Florida offers health insurance, called Florida KidCare (http://www.floridakidcare.org/), for children from birth through age 18. Children can be eligible even if one or both parents are working. Florida KidCare includes four different parts. When you apply for the insurance, Florida KidCare will check which part your child may qualify for based on age and family income:
MediKids: Children ages 1 through 4.
Healthy Kids: Children ages 5 through 18.
Children's Medical Services Network: Children birth through age 18 who have special health care needs.
Medicaid: Children birth through age 18. A child who has other health insurance may still qualify for Medicaid.
Your health is just as important as your children's. If something happens to you and you cannot work, will your emergency fund cover the shortage? What if there is no emergency fund? Disability Income Insurance (or DI) is a separate policy you purchase; it is not health insurance.
A claim may be stated as a percent of income or a set dollar amount. The policy defines how much and how soon after you are disabled payments will begin and when they stop. Benefit periods may depend on whether disability was caused by accident or illness. The longer the benefit period, the higher the premium will be.
Find out what type of disability insurance is available through your employer, or explore other options for coverage. Ask your attorney to include in the settlement that your former spouse is covered by a disability policy. This will be important protection if you or your children are counting on him for income.
If you have to reduce coverage to make ends meet, slowly add funds for additional protection into your budget as your resources allow. You may want to include this as a financial goal.
Update your beneficiary information. Keep contributing to your retirement account(s), and open new ones if necessary. Know how your retirement accounts can be used and how they will be taxed. For example, if you cash out a 401(k) or plan to give the money to your ex, the IRS considers that a taxable distribution and you will have to pay the taxes. You can avoid these taxes by having the transfer accomplished under a qualified domestic relations order (QDRO) through the court system.

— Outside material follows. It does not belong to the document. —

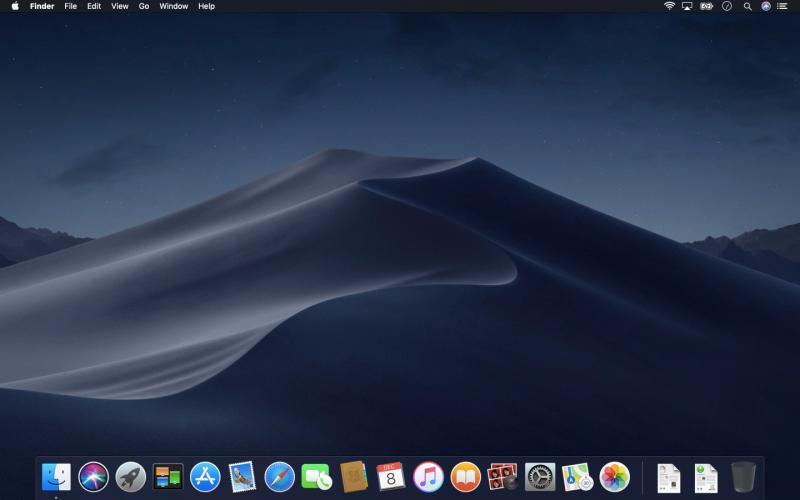
Task: Open the Books app in the Dock
Action: point(465,477)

A QDRO will give your ex-spouse the right to the funds and relieves you of the tax burden.
If you change your last name, do not forget to update your W-4 and also update your information with the Social Security Administration.
Make sure to update your will, health care directives, and trusts.
Shim, S., J.J. Xiao, B. Barber, and A.C. Lyons. 2009. "Pathways to Life Success: A Conceptual Model of Financial Well-Being for Young Adults." Journal of Applied Developmental Psychology 30(6):708–23.